Filipino Adobo Aromatic Chicken
This saucy chicken packs a wallop of flavor—salty, sweet, sour, slightly spicy and even a little umami. It can be made on the stove, too. Any way I make it, I think it tastes even better the next day served over warm rice. —Loanne Chiu, Fort Worth, TX
Prep: 30 min.
• Cook: 3 hours 20 min. Makes: 6 servings
8 bacon strips, chopped
3 lbs. boneless skinless chicken
thighs
1 large onion, chopped
4 garlic cloves, minced
2 medium limes
1/4 cup dry sherry
3 Tbsp. soy sauce
3 Tbsp. molasses
2 Tbsp. minced fresh gingerroot 3 bay leaves
1 tsp. pepper 1/2 tsp. chili garlic sauce
Minced fresh cilantro and toasted sesame seeds
Hot cooked rice Lime wedges, optional
1. In a skillet, cook bacon over medium heat until crisp. Remove with a slotted spoon; drain on paper towels. Discard drippings, reserving 1 Tbsp. in pan. Brown chicken in drippings in batches. Transfer to a 4- or 5-qt. slow cooker.
2. Add onion to the same pan; cook and stir until tender, 3-5 minutes.
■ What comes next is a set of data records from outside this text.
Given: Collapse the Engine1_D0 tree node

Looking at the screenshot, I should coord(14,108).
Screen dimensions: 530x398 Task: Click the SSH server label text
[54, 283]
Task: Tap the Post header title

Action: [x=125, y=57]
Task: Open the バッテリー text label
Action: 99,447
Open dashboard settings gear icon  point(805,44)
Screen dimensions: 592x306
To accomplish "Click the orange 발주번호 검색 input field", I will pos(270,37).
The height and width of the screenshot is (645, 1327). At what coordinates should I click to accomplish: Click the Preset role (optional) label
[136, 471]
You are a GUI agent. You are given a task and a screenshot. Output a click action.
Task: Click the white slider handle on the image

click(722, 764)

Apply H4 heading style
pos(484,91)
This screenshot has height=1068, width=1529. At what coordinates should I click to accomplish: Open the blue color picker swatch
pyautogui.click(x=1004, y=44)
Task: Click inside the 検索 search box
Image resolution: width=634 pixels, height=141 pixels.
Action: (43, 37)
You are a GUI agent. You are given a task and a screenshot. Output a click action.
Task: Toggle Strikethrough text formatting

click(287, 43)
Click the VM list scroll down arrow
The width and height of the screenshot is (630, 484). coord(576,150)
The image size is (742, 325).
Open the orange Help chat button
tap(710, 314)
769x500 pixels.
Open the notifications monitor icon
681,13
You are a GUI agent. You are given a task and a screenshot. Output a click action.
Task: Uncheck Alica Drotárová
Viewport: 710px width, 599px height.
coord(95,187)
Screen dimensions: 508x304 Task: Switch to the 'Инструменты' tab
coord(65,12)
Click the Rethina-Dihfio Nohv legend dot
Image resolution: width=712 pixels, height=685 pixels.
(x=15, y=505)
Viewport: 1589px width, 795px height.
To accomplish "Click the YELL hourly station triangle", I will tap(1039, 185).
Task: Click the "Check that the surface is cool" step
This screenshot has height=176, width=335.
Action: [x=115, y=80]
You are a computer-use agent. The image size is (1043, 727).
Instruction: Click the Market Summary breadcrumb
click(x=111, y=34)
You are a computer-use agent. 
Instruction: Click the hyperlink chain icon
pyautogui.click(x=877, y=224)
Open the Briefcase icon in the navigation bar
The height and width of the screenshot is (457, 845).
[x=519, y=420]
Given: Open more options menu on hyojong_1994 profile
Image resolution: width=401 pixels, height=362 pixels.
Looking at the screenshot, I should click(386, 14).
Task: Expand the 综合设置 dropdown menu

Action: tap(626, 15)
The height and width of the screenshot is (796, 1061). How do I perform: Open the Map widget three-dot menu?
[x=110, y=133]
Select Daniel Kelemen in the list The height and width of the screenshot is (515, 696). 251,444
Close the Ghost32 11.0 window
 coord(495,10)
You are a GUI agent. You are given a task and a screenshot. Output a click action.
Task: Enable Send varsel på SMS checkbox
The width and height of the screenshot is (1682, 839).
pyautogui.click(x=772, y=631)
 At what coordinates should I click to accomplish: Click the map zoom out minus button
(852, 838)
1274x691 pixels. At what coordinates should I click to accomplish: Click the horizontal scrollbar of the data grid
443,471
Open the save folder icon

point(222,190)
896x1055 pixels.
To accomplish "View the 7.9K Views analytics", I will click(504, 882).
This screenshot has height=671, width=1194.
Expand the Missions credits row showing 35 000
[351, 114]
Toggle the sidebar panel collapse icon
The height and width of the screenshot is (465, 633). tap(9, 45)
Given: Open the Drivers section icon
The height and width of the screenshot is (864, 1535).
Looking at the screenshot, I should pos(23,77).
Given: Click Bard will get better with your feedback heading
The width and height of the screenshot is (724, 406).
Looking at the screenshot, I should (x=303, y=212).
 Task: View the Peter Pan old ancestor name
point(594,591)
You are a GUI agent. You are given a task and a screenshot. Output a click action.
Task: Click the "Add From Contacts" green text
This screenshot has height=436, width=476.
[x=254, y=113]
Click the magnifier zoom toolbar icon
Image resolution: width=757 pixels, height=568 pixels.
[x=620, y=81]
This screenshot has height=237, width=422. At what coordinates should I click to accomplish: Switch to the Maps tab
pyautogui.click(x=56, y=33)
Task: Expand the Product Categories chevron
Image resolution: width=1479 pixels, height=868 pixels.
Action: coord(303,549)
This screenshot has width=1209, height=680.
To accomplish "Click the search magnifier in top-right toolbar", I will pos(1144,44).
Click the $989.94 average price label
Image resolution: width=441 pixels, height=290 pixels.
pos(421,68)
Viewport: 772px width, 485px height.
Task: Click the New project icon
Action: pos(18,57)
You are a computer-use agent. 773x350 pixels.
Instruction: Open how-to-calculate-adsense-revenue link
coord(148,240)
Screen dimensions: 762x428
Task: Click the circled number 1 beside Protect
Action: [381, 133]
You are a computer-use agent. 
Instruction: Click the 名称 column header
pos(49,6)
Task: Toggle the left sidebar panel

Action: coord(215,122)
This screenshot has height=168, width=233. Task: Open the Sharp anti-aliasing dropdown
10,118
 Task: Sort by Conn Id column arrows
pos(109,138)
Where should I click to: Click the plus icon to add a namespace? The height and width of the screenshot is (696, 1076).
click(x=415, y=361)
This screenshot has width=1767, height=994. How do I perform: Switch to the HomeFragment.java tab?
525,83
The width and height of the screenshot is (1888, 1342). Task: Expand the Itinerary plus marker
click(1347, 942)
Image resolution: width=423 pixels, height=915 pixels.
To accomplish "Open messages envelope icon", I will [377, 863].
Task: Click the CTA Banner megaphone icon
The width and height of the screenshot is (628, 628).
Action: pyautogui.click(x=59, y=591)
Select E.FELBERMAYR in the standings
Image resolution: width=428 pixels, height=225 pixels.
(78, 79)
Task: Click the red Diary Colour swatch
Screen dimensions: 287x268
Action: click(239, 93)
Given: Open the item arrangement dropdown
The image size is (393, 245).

Add garlic; cook and stir 1 minute longer. Finely grate zest from limes to measure 2 tsp. Cut limes crosswise in half; squeeze juice from limes. Add lime juice and zest, sherry, soy sauce, molasses, ginger, bay leaves, pepper and chili sauce to pan; cook and stir to loosen browned bits. Pour over chicken. Cook, covered, on high until a thermometer reads 170°, 3-4 hours.
3. Remove chicken; keep warm. If desired, slightly thicken juices by cooking in a saucepan over mediumhigh heat about 20 minutes. Remove bay leaves. Stir in bacon. Pour over chicken; sprinkle with cilantro and sesame seeds. Serve with rice and, if desired, lime wedges.
6 oz. cooked chicken with 1/4 cup sauce: 474 cal., 23g fat (7g sat. fat), 164mg chol., 865mg sod., 15g carb. (9g sugars, 1g fiber), 47g pro.